Documentary - Becoming Cary Grant


Susan Omand takes a trip and watches the documentary Becoming Cary Grant at Edinburgh Film Festival...

“Everybody wants to be Cary Grant. Even I want to be Cary Grant.”

Cary Grant is, was, and always will be, a Hollywood legend. His films, like North by North West and Bringing Up Baby, are famous all over the world and his on screen persona charmed everyone. But what about the man behind the mask? Throughout his life, off-screen Grant was a highly private individual and this documentary set out to fill in some of the blanks, with clips, interviews and unprecedented access to the actor’s own film footage. Unlike a normal biographical documentary though, many of the words are Grant’s own, taken from his hitherto unpublished autobiography, giving a real insight into what “becoming Cary Grant” was like from his own point of view.
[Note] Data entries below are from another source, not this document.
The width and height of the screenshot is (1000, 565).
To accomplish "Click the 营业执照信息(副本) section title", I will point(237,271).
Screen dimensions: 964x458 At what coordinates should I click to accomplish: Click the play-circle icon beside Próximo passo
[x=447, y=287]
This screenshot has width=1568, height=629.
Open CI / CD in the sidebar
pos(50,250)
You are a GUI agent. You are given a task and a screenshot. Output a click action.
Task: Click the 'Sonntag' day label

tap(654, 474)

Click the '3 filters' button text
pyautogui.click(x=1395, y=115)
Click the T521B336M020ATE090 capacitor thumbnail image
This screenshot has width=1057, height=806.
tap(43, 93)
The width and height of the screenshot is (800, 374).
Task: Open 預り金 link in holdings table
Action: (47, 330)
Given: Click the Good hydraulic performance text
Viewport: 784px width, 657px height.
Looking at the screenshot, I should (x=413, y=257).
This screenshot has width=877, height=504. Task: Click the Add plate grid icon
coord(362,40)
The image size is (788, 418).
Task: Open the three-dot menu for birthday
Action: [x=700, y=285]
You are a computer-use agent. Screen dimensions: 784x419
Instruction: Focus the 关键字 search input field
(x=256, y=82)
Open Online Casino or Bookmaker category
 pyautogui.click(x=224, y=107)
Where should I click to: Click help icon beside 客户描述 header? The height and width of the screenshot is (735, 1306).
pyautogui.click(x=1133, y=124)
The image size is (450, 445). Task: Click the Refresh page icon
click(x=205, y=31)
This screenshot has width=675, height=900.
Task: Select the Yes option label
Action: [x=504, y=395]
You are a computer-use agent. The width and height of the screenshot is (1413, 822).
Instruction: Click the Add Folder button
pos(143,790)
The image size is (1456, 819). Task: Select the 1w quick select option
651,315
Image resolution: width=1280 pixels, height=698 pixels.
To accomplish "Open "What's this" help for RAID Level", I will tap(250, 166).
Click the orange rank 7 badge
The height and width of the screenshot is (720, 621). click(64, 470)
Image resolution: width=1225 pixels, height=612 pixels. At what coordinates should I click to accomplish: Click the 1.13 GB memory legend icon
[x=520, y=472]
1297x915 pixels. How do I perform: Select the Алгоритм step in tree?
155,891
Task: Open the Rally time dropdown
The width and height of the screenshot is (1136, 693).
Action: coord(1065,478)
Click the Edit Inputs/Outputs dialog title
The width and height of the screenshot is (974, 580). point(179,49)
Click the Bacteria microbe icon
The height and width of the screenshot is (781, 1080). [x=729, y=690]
The film was presented using a particular episode in Grant’s life as a lynch-pin from which to hang the rest of the stories. In the late 1950’s, and with a huge back catalogue of films, Cary Grant had an existential crisis and went into therapy at the suggestion of his then wife Betsy Drake. Doctor Hartman prescribed a series of psychotherapy treatments using LSD, to allow Grant to revisit and deal with his suppressed memories, and it is via a reconstruction of one of these five hour sessions that we as the viewer get to see his life to that point. We get flashbacks to his childhood, as Archibald Alec Leach in Bristol, England, with family photos and sombre memories from his autobiography as he (voiced by the eminent Jonathan Pryce) tells of his mother leaving suddenly and his father starting a new life with a new wife and family, shunting Archie off to live with grandparents. That could have been the end of the story but a visit backstage to the Bristol Hippodrome changed everything. Fourteen year old Archie joined the Pender Acrobatic Troupe and found a new family. When the troupe went to New York for a job, so did he, deciding to stay on there when the run came to an end as Broadway beckoned. From Broadway, where he was reviewed as being “too handsome but he can’t sing,” Archie moved to Hollywood and changed his name to Cary Grant as “nobody would pay to see Archibald Leach.”

His first few films saw him work for Paramount, as the handsome eye-candy for their strong leading ladies such as Mae West, and it wasn’t really until Sylvia Scarlett, a film he starred in with Katherine Hepburn, that he became more recognised as a character actor and his career really took off when he became an independent actor, not tied to any one studio. It was also around this time that he discovered that his mother hadn’t left him of her own accord but had been committed to a mental institution by his father all those years ago. So it was timely advice when Leo McCarey, director of An Affair to Remember, highlighted the importance of creating an on-screen persona and “becoming Cary Grant” gave Grant the mask he needed to hide behind.

The documentary goes on chronologically charting on-screen acting successes and off-screen relationship failures until we reach the point at which we came in, with the conclusion of the LSD treatment session which Grant says in his autobiography changed his life. “After weeks of treatment came a day when I saw the light. When I broke through, I felt an immeasurably beneficial cleansing of so many needless fears and guilts. I lost all the tension that I’d been crippling myself with. First I thought of all those wasted years. Second, I said, ‘Oh my God, the humanity. Please come in.’”

For fans of Cary Grant this is a must-watch, as I was surprised at how much information I got from this documentary. It conveys the stories behind the headlines in a way that manages to be fascinating without being sensationalist. Using the words from his autobiography also helps to find that delicate balance between glorifying Grant and portraying him as a victim of his own success. There are still many gaps in his life and career to fill though and, I’m sure, some never will be but, with Becoming Cary Grant, you come out of the film at the end like emerging from an LSD trip, with a newfound clarity and a deeper understanding of the man himself.